Schmidt trotz Ausfällen optimistisch: «Haben gute Spieler»

13.08.2021 Alexander Schmidt musste vor der Partie gegen Hannover 96 die ersten kleinen Rückschläge verkraften. Doch trotz der Verletzungen von Brandon Borrello und Luca Herrmann bleibt der Dynamo-Trainer gelassen.
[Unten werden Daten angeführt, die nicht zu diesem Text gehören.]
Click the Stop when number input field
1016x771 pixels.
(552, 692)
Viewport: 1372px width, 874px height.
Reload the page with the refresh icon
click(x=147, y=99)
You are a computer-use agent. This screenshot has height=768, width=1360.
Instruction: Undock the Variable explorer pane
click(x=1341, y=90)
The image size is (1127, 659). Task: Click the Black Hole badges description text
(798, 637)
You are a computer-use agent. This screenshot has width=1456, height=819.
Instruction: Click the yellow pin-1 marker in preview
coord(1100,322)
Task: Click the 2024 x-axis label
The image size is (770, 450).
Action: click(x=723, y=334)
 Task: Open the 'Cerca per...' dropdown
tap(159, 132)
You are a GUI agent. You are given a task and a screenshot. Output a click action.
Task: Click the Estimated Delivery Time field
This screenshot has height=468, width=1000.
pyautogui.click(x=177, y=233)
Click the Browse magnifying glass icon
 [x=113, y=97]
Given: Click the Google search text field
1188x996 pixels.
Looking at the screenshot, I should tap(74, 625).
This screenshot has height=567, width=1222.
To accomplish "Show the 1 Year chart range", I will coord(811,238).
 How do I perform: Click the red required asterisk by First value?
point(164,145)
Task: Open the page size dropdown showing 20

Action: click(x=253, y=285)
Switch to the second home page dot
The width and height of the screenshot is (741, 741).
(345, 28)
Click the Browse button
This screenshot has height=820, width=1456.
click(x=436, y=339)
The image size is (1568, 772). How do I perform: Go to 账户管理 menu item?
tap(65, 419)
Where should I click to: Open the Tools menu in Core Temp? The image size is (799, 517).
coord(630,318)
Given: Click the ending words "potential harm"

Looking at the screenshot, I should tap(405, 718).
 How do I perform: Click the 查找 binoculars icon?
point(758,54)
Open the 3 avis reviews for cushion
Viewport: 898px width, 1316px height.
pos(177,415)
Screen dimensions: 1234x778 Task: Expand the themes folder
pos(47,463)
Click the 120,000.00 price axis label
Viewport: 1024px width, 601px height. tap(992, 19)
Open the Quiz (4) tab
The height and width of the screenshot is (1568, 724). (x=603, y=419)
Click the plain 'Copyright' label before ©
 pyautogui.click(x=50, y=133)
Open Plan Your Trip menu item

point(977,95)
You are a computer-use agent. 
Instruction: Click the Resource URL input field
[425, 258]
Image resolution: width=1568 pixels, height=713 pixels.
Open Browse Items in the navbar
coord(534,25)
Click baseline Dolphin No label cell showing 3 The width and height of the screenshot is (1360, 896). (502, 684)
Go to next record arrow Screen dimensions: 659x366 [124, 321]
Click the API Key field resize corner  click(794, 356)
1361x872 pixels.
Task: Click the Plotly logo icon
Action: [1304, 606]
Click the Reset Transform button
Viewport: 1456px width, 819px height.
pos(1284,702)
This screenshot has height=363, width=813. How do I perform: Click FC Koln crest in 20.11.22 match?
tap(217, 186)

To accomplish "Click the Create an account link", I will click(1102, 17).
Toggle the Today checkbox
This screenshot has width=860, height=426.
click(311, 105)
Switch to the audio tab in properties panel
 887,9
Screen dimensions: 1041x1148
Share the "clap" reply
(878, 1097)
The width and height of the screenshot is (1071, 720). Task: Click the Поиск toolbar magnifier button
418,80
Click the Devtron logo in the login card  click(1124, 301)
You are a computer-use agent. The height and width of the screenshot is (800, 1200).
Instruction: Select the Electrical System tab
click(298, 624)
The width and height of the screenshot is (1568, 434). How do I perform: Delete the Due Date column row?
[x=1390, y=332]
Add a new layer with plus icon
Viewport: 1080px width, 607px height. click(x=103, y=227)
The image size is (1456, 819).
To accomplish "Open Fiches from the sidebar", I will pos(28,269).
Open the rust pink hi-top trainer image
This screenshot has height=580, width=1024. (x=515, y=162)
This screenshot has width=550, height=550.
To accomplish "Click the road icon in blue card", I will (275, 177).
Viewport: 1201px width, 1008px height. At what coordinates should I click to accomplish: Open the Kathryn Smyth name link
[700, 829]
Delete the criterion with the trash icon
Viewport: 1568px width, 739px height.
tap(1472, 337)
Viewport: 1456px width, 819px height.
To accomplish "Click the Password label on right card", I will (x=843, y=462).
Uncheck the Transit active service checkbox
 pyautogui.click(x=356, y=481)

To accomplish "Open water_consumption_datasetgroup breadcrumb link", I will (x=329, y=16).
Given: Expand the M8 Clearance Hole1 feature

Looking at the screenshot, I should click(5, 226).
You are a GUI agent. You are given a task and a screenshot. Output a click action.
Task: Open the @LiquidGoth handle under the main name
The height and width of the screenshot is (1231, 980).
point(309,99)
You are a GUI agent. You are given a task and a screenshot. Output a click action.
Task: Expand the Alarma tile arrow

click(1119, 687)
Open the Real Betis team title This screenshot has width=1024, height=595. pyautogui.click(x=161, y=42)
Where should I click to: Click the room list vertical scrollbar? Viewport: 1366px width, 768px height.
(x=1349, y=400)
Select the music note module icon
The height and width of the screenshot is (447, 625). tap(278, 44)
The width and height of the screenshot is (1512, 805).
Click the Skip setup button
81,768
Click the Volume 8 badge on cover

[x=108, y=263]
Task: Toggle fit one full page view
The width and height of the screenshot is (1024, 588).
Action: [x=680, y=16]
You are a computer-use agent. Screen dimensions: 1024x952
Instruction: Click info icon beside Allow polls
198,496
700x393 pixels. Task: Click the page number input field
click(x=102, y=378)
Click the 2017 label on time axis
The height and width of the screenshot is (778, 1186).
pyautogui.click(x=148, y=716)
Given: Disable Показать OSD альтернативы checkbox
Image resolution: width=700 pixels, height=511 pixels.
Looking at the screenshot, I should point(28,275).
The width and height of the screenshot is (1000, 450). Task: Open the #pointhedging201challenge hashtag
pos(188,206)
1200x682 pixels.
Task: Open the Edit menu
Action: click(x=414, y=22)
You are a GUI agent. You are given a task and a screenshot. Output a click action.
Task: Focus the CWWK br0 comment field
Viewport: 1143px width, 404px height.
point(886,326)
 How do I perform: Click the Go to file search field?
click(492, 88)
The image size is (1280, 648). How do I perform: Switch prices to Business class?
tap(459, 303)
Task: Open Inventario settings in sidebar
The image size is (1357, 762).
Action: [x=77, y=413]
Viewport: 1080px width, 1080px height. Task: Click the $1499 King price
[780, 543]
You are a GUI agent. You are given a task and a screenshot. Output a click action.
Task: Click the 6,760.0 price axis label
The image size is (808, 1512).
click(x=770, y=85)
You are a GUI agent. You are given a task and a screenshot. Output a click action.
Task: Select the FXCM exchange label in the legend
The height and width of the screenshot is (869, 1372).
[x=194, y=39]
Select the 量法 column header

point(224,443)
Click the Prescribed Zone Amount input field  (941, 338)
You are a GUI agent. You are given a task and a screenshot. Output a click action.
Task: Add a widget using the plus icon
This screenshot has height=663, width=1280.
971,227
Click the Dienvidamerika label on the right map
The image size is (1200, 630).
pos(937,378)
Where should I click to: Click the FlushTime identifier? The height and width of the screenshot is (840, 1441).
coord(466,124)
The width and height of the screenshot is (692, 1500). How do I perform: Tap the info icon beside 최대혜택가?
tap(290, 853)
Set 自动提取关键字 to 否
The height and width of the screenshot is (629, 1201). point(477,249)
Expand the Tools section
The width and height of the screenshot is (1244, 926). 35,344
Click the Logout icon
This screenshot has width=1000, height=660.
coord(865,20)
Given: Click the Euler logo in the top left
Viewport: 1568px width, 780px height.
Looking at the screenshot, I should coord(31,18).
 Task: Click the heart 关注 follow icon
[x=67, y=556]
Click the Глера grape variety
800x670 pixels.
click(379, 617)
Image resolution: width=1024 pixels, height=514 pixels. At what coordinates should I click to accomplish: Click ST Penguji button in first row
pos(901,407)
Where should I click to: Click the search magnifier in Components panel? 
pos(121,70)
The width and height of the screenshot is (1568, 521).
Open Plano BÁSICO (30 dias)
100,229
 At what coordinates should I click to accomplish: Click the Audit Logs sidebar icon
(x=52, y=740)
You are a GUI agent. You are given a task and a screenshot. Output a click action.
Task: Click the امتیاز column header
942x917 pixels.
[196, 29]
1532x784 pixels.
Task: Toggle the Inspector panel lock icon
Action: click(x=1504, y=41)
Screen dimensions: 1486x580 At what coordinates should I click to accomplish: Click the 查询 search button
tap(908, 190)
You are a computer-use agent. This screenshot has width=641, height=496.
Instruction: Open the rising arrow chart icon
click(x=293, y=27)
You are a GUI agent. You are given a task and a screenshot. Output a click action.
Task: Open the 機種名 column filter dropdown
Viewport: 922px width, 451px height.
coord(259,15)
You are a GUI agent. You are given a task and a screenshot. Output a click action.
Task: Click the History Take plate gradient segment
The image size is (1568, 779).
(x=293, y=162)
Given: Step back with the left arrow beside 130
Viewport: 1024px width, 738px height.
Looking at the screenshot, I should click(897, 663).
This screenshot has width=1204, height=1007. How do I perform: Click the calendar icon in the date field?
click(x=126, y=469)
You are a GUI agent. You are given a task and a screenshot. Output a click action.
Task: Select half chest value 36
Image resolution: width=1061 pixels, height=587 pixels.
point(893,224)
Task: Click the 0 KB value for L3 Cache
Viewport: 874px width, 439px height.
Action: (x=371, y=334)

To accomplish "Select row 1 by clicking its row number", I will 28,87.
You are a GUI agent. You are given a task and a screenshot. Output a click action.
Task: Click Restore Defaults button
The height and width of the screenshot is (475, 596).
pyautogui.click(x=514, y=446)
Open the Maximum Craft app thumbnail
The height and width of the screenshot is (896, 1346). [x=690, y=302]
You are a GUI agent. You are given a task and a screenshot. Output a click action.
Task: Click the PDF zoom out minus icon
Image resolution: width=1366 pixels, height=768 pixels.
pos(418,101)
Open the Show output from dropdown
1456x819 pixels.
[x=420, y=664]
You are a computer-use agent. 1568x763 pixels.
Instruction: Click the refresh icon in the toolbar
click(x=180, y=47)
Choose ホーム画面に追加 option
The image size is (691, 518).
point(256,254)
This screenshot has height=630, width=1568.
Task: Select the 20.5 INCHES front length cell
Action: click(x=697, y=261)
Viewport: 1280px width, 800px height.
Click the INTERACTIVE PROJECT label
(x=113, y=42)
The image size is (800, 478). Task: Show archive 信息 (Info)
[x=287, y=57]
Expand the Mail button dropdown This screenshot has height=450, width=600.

Dynamos Trainer Alexander Schmidt gestikuliert an der Seitenlinie. Foto: Robert Michael/dpa/Archivbild © dpa - Deutsche Presse-Agentur GmbH

In den ersten drei Pflichtspielen schien Trainer Alexander Schmidt schnell seine Stammelf mit Dynamo Dresden gefunden zu haben. Nun muss der 52-Jährige diese aufgrund von zwei Verletzungen bereits wieder umbauen.

Doch trotz der Ausfälle von Mittelfeldspieler Luca Herrmann (Stauchung im linken Knie) und Angreifer Brandon Borrello (Mittelfußbruch) sieht Schmidt den Fußball-Zweitligisten für die Partie Samstag gegen Hannover 96 (20.30 Uhr/Sky) gut gerüstet. «Wir haben gute Spieler. Ich will da gar nicht von Breite sprechen, weil ein Panagiotis Vlachodimos und Heinz Mörschel zum Beispiel nicht nur Nummer zwölf und 13 sind», erklärte er am Freitag.

Ob beide am Samstag (20.30 Uhr/Sky und Sport1) auch von Beginn an spielen werden, ließ Dynamos Coach dagegen noch offen. «Euch würde ich es sagen, Hannover aber nicht», sagte Schmidt scherzend vor Journalisten.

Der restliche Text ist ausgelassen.